NHRA Mission Foods Drag Racing Series career
- Debut season: 2024
- Current team: JCM Racing
- Fastest laps: Best ET; 3.720 seconds; Best Speed; 334.32 mph (538.04 km/h);

Previous series
- FIA European Drag Racing Championship

Championship titles
- 2023 2019, 2020: FIA European Top Fuel Champion Super Street Bike

= Ida Zetterström =

Swedish dragracer

Ida Zetterström (born May 2, 1994), is a Swedish drag racing driver. She currently competes in Top Fuel in the NHRA Mission Foods Drag Racing Series for JCM Racing.

== Early life ==
Zetterström was born in Stockholm, Sweden and lived in Jomala, Åland, Finland.

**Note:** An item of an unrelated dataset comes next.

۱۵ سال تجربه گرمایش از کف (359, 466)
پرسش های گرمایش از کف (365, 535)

She started racing Junior Dragster when she was eight years old. At the age of 16, she earned her Super Comp license.

==Racing career==
Zetterström began competing on motorcycles in the Super Street Bike class in 2017. She was the Super Street Bike Scandinavian Champion in 2019 and 2020. She became the first woman to win a championship in the class and was the world's fastest woman on a motorcycle with a top speed of 346.9 kilometers per hour on a distance of just over 400 meters (¼ mile). At the time, it was the second highest speed ever measured in Europe.

In European Drag Racing Championship Top Fuel dragster, she and the team set a new European record of 3.782 seconds in 2022. In July 2023, she set a new track record at Mantorp Park with 4.35 seconds and 246.68 mph. Closing the 2023 season, Zetterstrom had secured four Top Fuel wins and won the overall Championship.

Zetterström moved to the United States to drive at least five races for JCM Racing in the National Hot Rod Association, making her debut in 2024 in Brainerd at the Lucas Oil Nationals.